*** Opening of Data for the task ***
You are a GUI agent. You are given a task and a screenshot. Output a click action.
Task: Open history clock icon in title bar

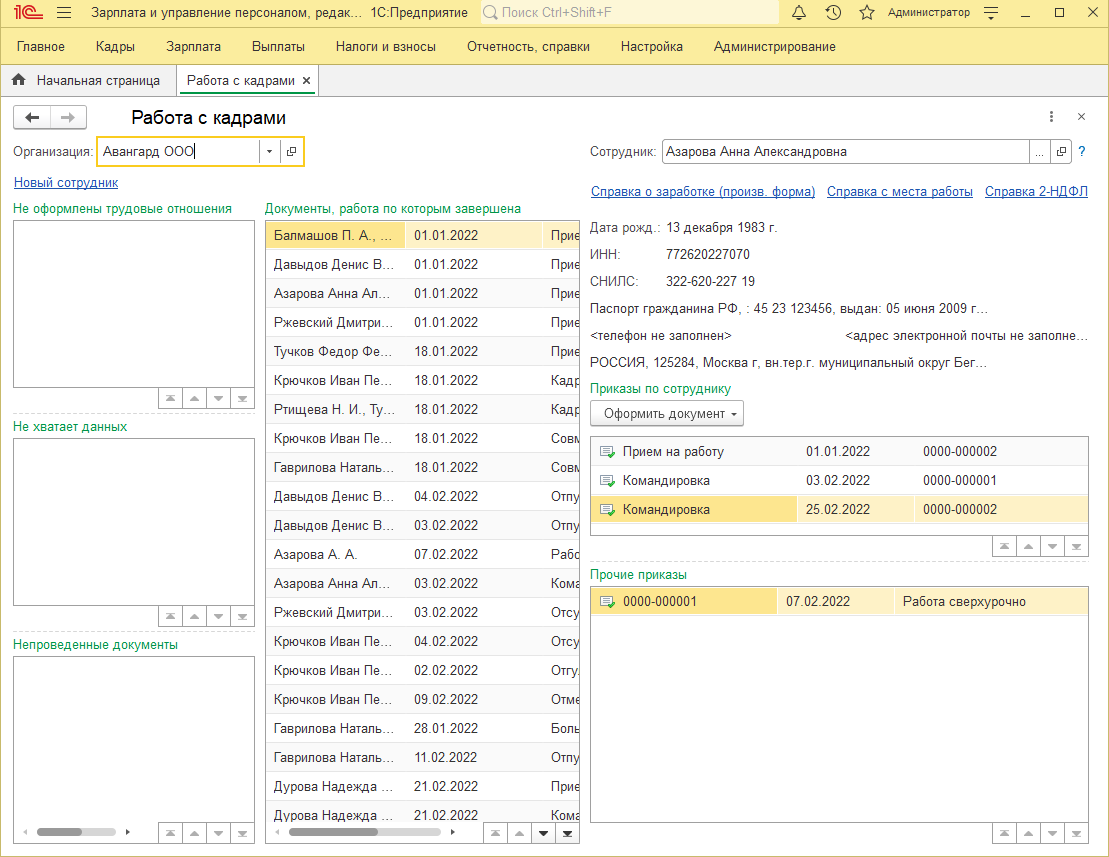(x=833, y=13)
*** Close of Data for the task ***
*** Opening of Data for the task ***
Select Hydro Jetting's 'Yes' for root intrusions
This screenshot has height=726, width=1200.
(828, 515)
*** Close of Data for the task ***
*** Opening of Data for the task ***
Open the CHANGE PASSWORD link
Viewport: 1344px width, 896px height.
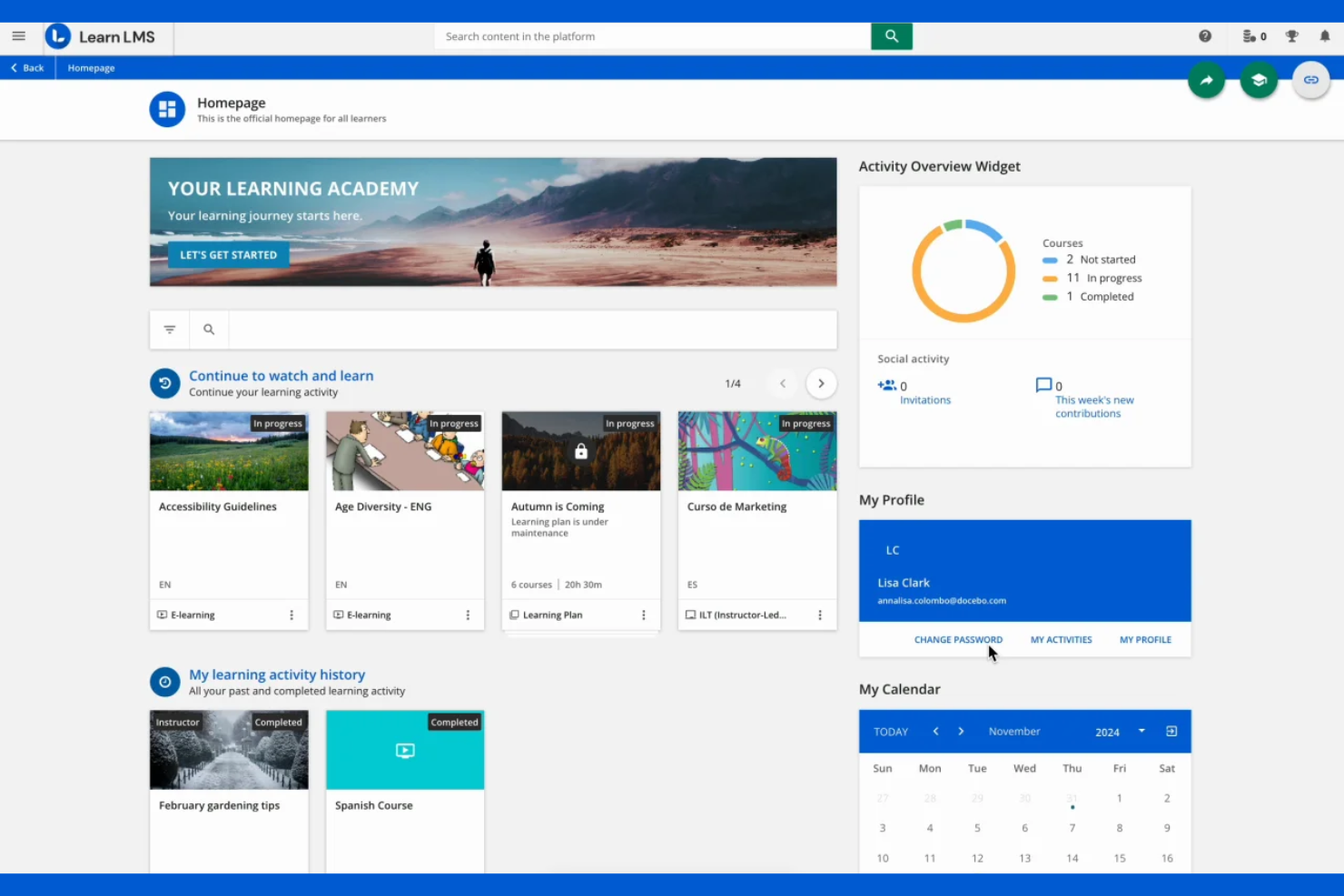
*** Close of Data for the task ***
What this task involves => Using only the entries above, output the line with "Open the CHANGE PASSWORD link", the line with "Viewport: 1344px width, 896px height.", and all lines between them, exactly as they stand.

Written answer =>
Open the CHANGE PASSWORD link
Viewport: 1344px width, 896px height.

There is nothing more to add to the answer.